**Task item**
Would you please copy all of the data exactly, skipping the images?

**Exercise input**
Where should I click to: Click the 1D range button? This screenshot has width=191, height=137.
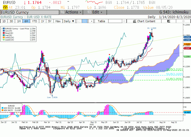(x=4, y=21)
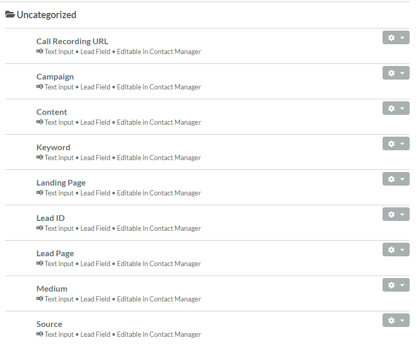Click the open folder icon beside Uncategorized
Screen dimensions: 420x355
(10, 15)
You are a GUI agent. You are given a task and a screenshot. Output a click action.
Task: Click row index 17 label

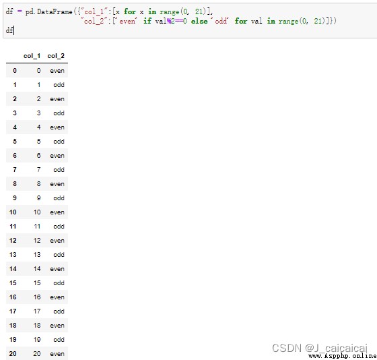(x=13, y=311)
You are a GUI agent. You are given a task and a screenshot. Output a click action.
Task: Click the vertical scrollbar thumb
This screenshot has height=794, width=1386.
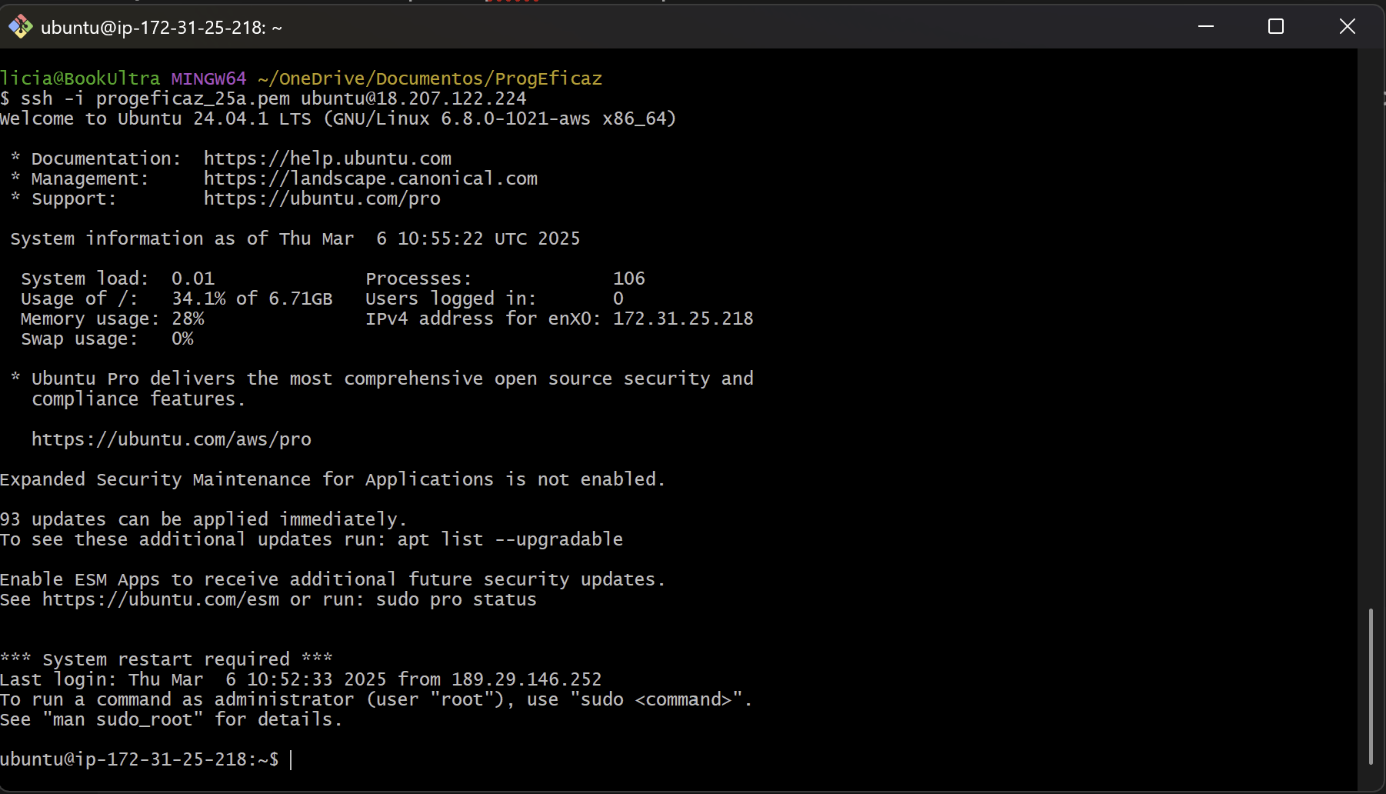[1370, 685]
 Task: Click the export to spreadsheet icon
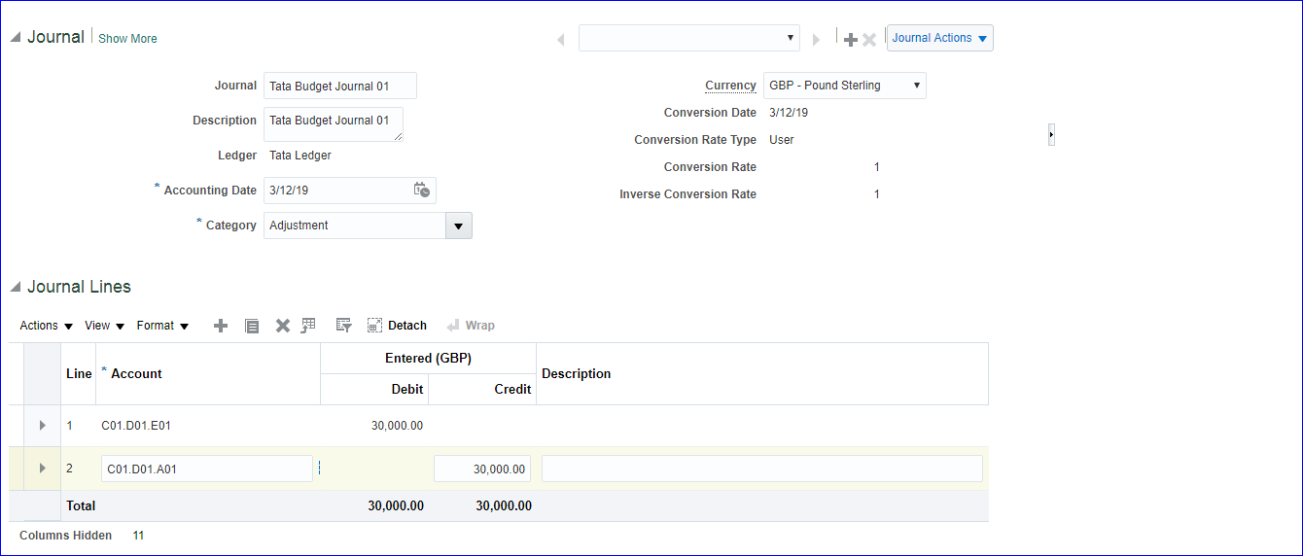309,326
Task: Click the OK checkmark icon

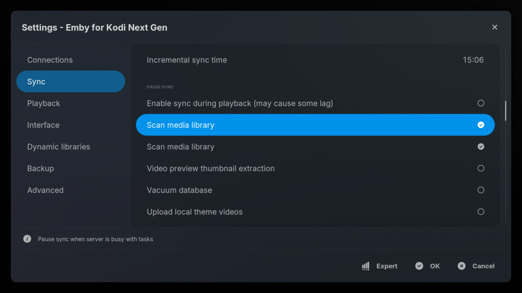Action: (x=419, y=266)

**Written answer**
Where should I click to: Click the 1D range button? This screenshot has width=191, height=137.
(x=4, y=21)
Click the open folder icon beside Uncategorized
Screen dimensions: 420x355
(10, 15)
You are a GUI agent. You are given a task and a screenshot. Output a click action.
Task: Click row index 17 label

(x=13, y=311)
You are a GUI agent. You are given a task and a screenshot. Output a click action.
Task: Click the vertical scrollbar thumb
This screenshot has height=794, width=1386.
[1370, 685]
 Task: Click the export to spreadsheet icon
309,326
Task: Click the OK checkmark icon

Action: (x=419, y=266)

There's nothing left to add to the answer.